……6月21日(火) 15:55
諸々が千々に降下してくる夏々の日々
第二章 遙か彼方のあの星の流転の果ての悠久の……
――――――――――― ――――――――――― ―――――――――――
「ここで話すならいい?」
そう問いかけて天宮さんの方を見ると、あらぬ方を見ていた。私の問いかけが耳に届いたのか、こちらに向き直る。
「あ、うん。いいよ」
「なにか気になるものあった?」
「なんでもない」
同じ方に視線を向けると、ありふれた小さな蝶がひらひら飛んでいた。
「ちょうちょ?」
「え? うん、そうかも」
天宮さんはよく分からないごまかし方をした。引っかかるものは感じるけど、あんまり追求してもなぁ。ちょっと目を奪われたものがちょうちょかどうかわかっても、なにが分かるという事でもない。
ここのところ天気も良いので椅子も特に濡れていたりすることはなく席についてもらう。私とゴジが並んで座って、私の正面に天宮さん。よし、とひと息ついたところで、天宮さんからの質問が来た。

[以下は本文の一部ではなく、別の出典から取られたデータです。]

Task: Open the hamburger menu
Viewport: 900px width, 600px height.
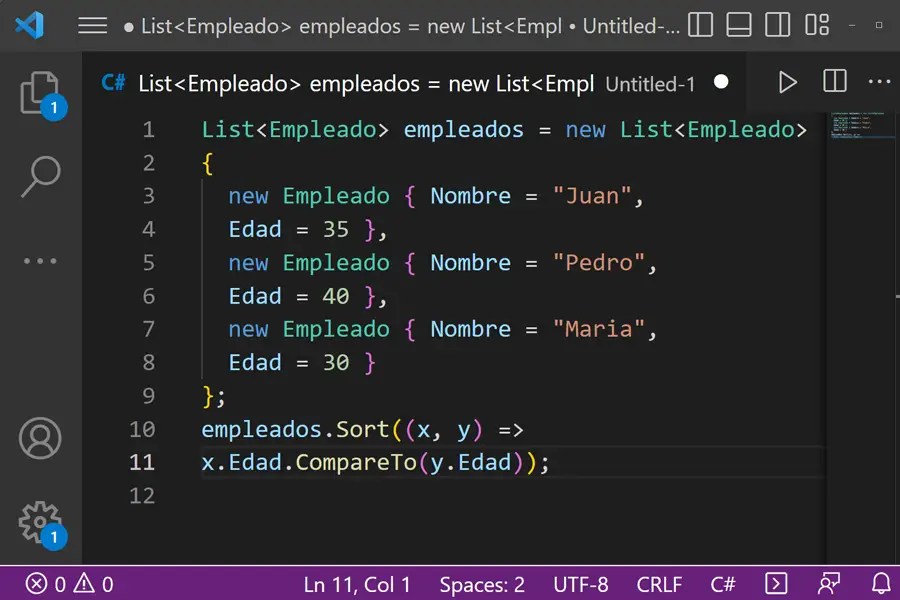Action: 92,26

「それで、私の方からも確認したいことがあるんだけど……」
「答えられるかどうかわからないけど、どんなこと?」
「この星って、地球なんだよね? いまは西暦何年? 文化様式を確認しても、せいぜい二〇〇〇〜二三〇〇年ごろとしか思えないんだけど……」
……。
なにを聞かれているのか一瞬わからなかった。そりゃ地球だろ。天宮さんはなにか? 異世界から転生してきた魔族とかそういう身の上なのか? ファンタジー設定?
「……質問の意図がわからないけど、文字通り答えるね。ここは地球。元の太陽系からある時にここに移動させられて、いまはダイソン球の中。西暦……はちょっとわからないんだけど、地球がこの場所に連れてこられた時を零年として数える球暦だと五〇〇八年。西暦にすると……、学校では習ったはずなんだけど忘れちゃったな……」
「地球が元の場所からいなくなったのは二十五世紀のはずだから、西暦だと七五〇〇年ぐらい? のはずかなぁ」
私の言葉をゴジが補足してくれる。
「年? 年を数えてるの? 地球があるのが元の場所じゃないのに、公転周期由来の時間区分なの? 元と同じ長さ?」
天宮さんの疑問がなにを意味しているのか、またしても一瞬理解できない。
ゴジも同じだったらしい。
とはいえどことなく科学的で、ファンタジー出身とはまたちょっと違う質問のようには思う。
「年は年だよ。他の長さの年なんてあるか?」
「あ、いや、ゴジ。公転周期ってことは、時間そのものの話じゃないと思うんだ。あー、確かに年を使ってるし、最初の頃に原子周波数を使って調べて、ここに来る前の元の一年とほぼ同じ長さっていうのを確認していたはず。歴史の授業で習った。誤差まではちょっと知らないけど、たしかうるう年で公転周期の端数を調整してるんだったよね。うるう年は四年に一回」
「んー、潮汐力は? まぁ、五千年ぐらいだとまだ公転周期に関わるほどの時間ではないけど……」
「潮汐力? 海の満ち引きだっけ? あるよ」
ゴジが答えてくれた。飲み込みが善い、というか、私に合わせてくれてるのかも。
私は気がついたことがあるので、それを補足する。
「えーと、今の地球には月はないけど、潮汐を起こす謎の重力源だけはあるそうだよ。潮汐力は他の惑星も関係するんだっけ? そっちの影響はよくわからないけど、あんまり近くを通らないから影響は小さいはずだと思う」
西暦を知っているということは、元の地球に関する知識があるのだと思う。
なんというか、ファンタジー設定の異世界転生というより、SF設定で宇宙人と話しているような気がしてきた。まぁ、かつて転生した地球人が知識を伝え残した異世界出身の魔族の可能性は消えてないけど。
「重力源があると……。なるほど、それはそうかも。あとは、いま言ってた他の惑星のことを教えてくれる?」
「他の惑星のことはよく知らない。いちおうここには三個の惑星があって、それぞれに知性が住み着いているらしいという話なんだけど、相互の交流は取れないようにされてしまっているので……」
「交流が取れない? なぜ?」
「報復されるらしい。TOXと、それからイルカたちからも」
「TOX? イルカ?」
天宮さんはまったく意味がわからないという顔をしている。これはどちらも地球上に住んでいるなら小さな子供でも知っているような事柄だ。